Mistakes in title: 3.3. Active resistance and expereinced moral acussation

19- Despite this, the voices and experiences of older patients presented in this paper also points to a set of common predicaments and struggles that older people in other regions may also encountered from accessing health care when experiencing socio- economic transformations.

May also HAVE.

20- Many developing countries encounter a similar social backdrops comprising population ageing, regional disparities in health care and incomes, and widespread ageism and social discrimination over the process of social transitions.
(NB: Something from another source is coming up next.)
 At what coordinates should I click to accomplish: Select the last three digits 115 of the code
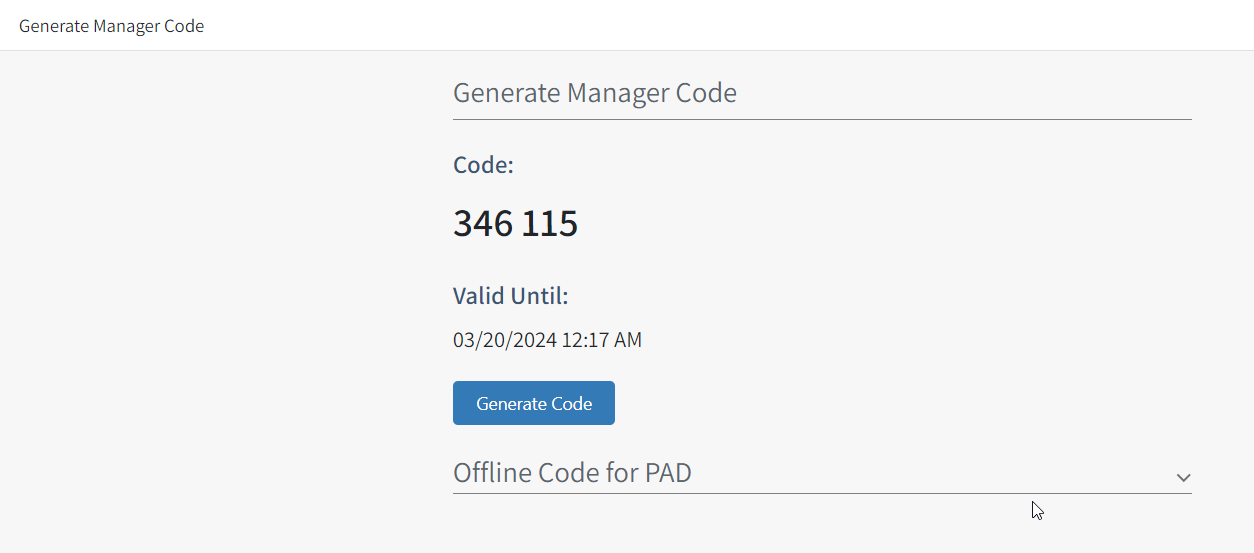click(x=549, y=223)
A similar is single; backdrops is plural!

21- Mistake in the reference: World health bckground paper: Helath insurance

Author Response

Dear reviewer,

We thank you very much for your careful review with suggestions and comments for improving our manuscript. Here are major changes we have made:

Thank you for the syntax errors you have kindly pointed out in 1-15 and 17-21 comments, we have addressed them accordingly. Meanwhile, the language of the whole manuscript has been professionally edited. 

Responding to your 16th comment: We made further elaboration of our research methods. The software we used for analysing data is Atlas. ti., we have addressed it properly.  

Again, thank you for your careful review with positive comments.